I do believe, of course, that they deserve more than our voyeurism. They deserve more than an audience. They deserve our communion, our commitment. They deserve a witness so we can remind them when this is all over:
What you went through happened. They will say otherwise but here, here is the gathered evidence, documented, time stamped and notarized for the shifting goalposts of western legitimacy.
We were there, watching for you, ferociously collecting alongside you (whilst mourning) in the moments you couldn’t see past your own tears.
To Palestine, to Congo, to Haiti, for Sudan, for Tigray, for all displaced indigenous peoples facing this colonial war machine:
Rotting is important, decay is extraordinary; today, we rot — tomorrow, we bloom.

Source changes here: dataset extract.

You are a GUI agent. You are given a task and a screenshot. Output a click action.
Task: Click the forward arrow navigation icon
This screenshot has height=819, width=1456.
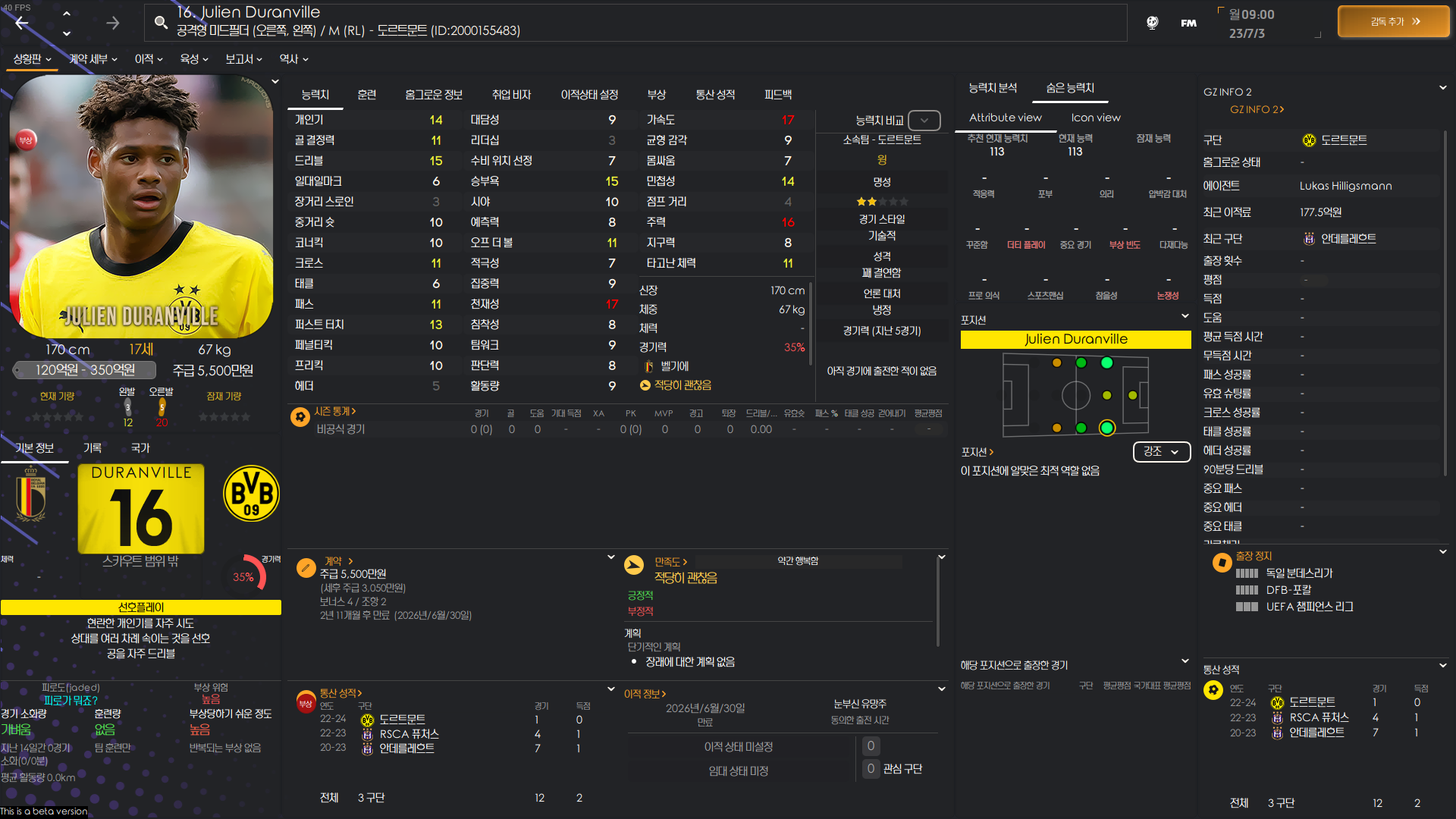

Murmurations of The Undisclosed
I do not look away
I go quiet
I cry
I think
I feel
(I do not look away)
I write myself clean—
Where do you bury a pet parakeet? Where do you bury the deceased? Where do you bury the fallen leaves from a 10 year old jade plant? Where do you bury defeat? Where do you bury a little boy's leg? Ask’s Ghassan in a self-explanatory tweet. In response I inquire, quoted and begging,
Where do we bury the grief?
The insides of children's skulls; zionism beseeched.
A special thanks is in order to my sweet sibling, Cienna, for reminding me of our ancestors salve for deep grief; grief as an invitation, death as a gateway for inalienable life.